Location
- 6161 East Holly Road Holly, Oakland County, Michigan 48442 United States 42°47′39″N 83°35′05″W﻿ / ﻿42.7942°N 83.5848°W

Information
- Type: Public Secondary
- Motto: " Dream it, Believe it, Achieve it "
- Established: 1896
- School district: Holly Area Schools
- CEEB code: 231980
- Principal: Melissa Wachowski
- Teaching staff: 51.49 (FTE)
- Grades: 9 - 12
- Enrollment: 1,001 (2024-2025)
- Student to teacher ratio: 19.44
- Colors: Red and white
- Athletics conference: Flint Metro League
- Mascot: Bronchos
- Website: www.hask12.org/schools/holly-high-school/

= Holly High School =

Public high school in Holly, Michigan

Holly High School (HHS) is a public high school for grades 9–12 located in Holly, Michigan. It provides secondary education for students living in Holly, Davisburg, Springfield Township, Rose Township, and White Lake Township. Its official mascot is the Broncho and its colors are red, white, and grey. In 1952, Holly High School opted to change the spelling of its mascot from Bronco to Broncho since the spelling was commonly used. Holly High School is the only high school in the Holly Area Schools District.

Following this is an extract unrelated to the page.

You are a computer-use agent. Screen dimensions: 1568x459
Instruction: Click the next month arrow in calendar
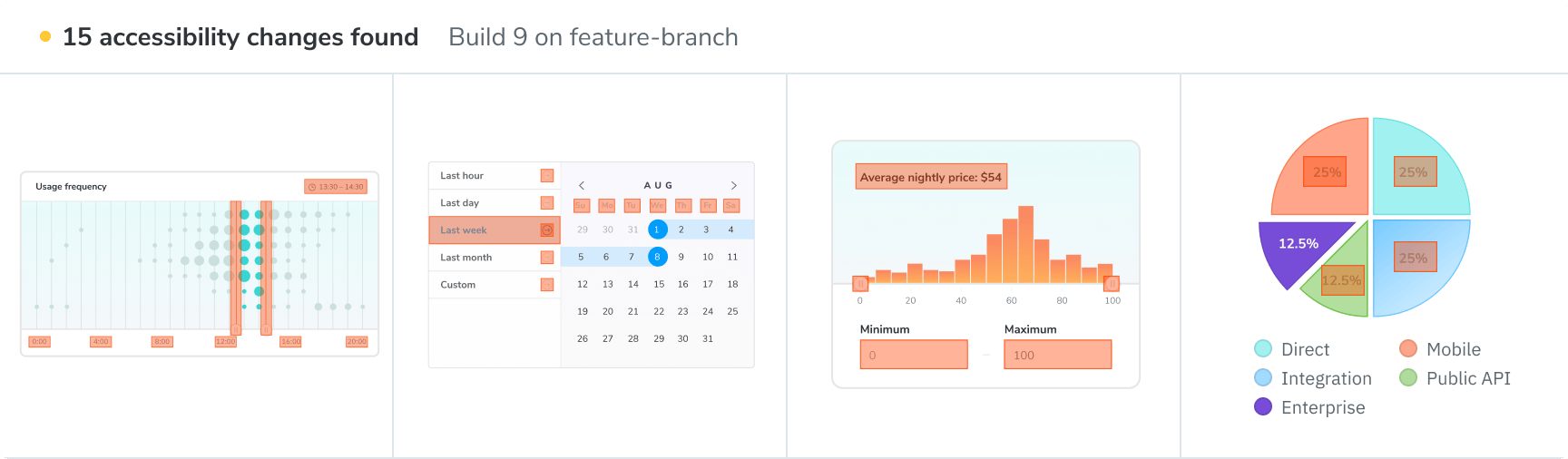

The current high school, built in 1999 in Holly Township, Michigan, replaced a high school building that had been built at 920 Baird Street in 1958. The 1958 building had replaced a 1910s school building on College Street, today the site of a church.

On June 29, 1995, an arson fire caused $2 million in damage to one wing of the 1958 building. The wing was demolished and rebuilt. Portable classrooms were used until the building was repaired.

When the 1999 high school was built, the former high school was named the Karl Richter Campus and housed various district programs. It was demolished in 2024.

In recent years, Holly High School has taken advantage of school closures to invite displaced students of closed schools to attend HHS in order for their families to relocate to the Holly area. Because of this HHS has welcomed former students of Flint Central, Pontiac Central and, most recently, Flint Northern High School.

==Performing arts==

The Holly High School band program consists of marching band and color guard during the fall season and concert/symphony band during the winter and spring seasons.
The Holly High School Main Street Show Choir is also active and performs year-round, as does the Holly High School Concert Choir.

==Notable alumni==
- Andrew Anderson, professional bowler.
- Jim Ray, former Major League Baseball pitcher for Houston Astros and Detroit Tigers.
- First Lt. Karl W. Richter, U.S. Air Force, "At the age of 23, on Sept. 21, 1966, Richter became the youngest American pilot in Southeast Asia to shoot down a Communist Mig 17."
- Roland (Rollie) C. Harmes, Jr. (1957) Former Director of the Michigan Department of Natural Resources, honored by Oakland County Commissioners Proclamation (2023) in recognition of his dedication to natural resource preservation, spanning four decades with the MDNR.